Billie Bob Harrell Jr. — $31 Million and 20 Months to Tragedy

Billie Bob Harrell Jr. was a devout Pentecostal man who had struggled to provide for his wife, Barbara Jean, and their three children, working at one point as a stocker at a Home Depot in the Houston area after a series of job losses. In June 1997 his Quick Pick ticket won a $31 million Lotto Texas jackpot, paid as an annuity of 25 annual installments of about $1.24 million. For a man who had felt the shame of not being able to support his family, it seemed like an answered prayer.

Harrell’s first instincts were generous and characteristic of his faith. He gave heavily to his church, bought vehicles and homes for relatives, paid off debts, and famously bought turkeys for the poor. But the giving and the requests quickly outran even a multimillion-dollar annuity, as family, friends, fellow congregants, and strangers pressed him for more, and he found it agonizing to refuse.

Under mounting financial pressure, Harrell made a deal with Stone Street Capital, a company that buys future annuity payments: he traded roughly ten years of his installments — worth about $6 million in face value — for a lump sum of about $2.25 million, a transaction that compounded his losses. The strain corroded his marriage, and he and Barbara Jean separated. He reportedly told a financial adviser that winning the lottery was “the worst thing that ever happened to me.”

On May 22, 1999 — roughly 20 months after the win — Billie Bob Harrell Jr. died by suicide at his home. His story is one of the most sobering in this catalogue not because of crime or spectacular excess, but because generosity, social pressure, a predatory financial deal, and a collapsing marriage combined to crush a fundamentally decent man in less than two years.

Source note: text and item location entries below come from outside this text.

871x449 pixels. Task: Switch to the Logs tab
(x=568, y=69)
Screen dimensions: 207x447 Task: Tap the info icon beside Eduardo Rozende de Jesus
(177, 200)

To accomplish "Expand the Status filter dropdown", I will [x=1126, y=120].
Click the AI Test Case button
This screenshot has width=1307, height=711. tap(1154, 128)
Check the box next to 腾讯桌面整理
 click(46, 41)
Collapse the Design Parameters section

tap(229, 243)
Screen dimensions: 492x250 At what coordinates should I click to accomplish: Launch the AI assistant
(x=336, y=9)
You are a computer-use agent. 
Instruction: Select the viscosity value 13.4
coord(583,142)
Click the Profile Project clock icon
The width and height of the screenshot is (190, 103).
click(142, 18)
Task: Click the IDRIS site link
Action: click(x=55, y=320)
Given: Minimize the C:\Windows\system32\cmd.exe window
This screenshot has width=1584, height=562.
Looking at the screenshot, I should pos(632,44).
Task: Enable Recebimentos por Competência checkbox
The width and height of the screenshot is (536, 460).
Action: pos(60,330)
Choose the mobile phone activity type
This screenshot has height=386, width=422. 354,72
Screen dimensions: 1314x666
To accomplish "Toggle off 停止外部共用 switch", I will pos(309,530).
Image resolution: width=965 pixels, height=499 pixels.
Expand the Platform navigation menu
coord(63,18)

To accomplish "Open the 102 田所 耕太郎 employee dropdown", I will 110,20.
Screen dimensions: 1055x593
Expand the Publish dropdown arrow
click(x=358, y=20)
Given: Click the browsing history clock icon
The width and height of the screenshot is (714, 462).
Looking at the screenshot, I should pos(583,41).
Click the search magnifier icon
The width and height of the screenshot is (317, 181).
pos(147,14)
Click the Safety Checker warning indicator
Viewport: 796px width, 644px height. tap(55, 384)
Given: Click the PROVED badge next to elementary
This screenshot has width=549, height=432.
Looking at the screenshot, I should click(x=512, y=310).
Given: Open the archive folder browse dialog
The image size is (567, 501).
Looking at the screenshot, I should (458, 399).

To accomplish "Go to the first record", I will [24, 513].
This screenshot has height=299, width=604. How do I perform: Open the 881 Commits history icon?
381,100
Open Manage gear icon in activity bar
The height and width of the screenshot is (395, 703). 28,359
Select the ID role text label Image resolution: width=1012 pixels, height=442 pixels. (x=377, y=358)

Gerald Muswagon — the ‘Friendly Giant’ Who Won $10 Million

Gerald Muswagon, born at Norway House in northern Manitoba in 1963 and a member of the Norway House Cree Nation, won a $10 million Super 7 jackpot in 1998 on a single $2 ticket — one of the largest wins recorded by an Indigenous person in Canada at the time. Remembered as warm and generous, he spent the fortune within a handful of years on expensive vehicles, a large house turned party venue, electronics, and open-handed gifts to a wide circle of family and friends, alongside lavish parties fuelled by drugs and alcohol. He poured some of the money into a logging business that failed, and invested little that lasted. When the windfall ran out — within only a few years — he was forced back to minimum-wage manual labour to support a girlfriend and six children, and he struggled with addiction and depression. He acquired a criminal record in the aftermath, and in 2005 he died by suicide at age 42, about seven years after the win. His story became Canada’s most-cited counterpart to the American “lottery curse” cases — a reminder that the pattern is not a quirk of one country’s lottery system or culture, and a sober illustration of how sudden wealth, landing on a person already carrying vulnerabilities and without structure or support to absorb it, can accelerate a tragic decline. Reported respectfully, his case is also a window onto the specific pressures that fall on a windfall winner with deep community ties, where need is real and refusal is costly.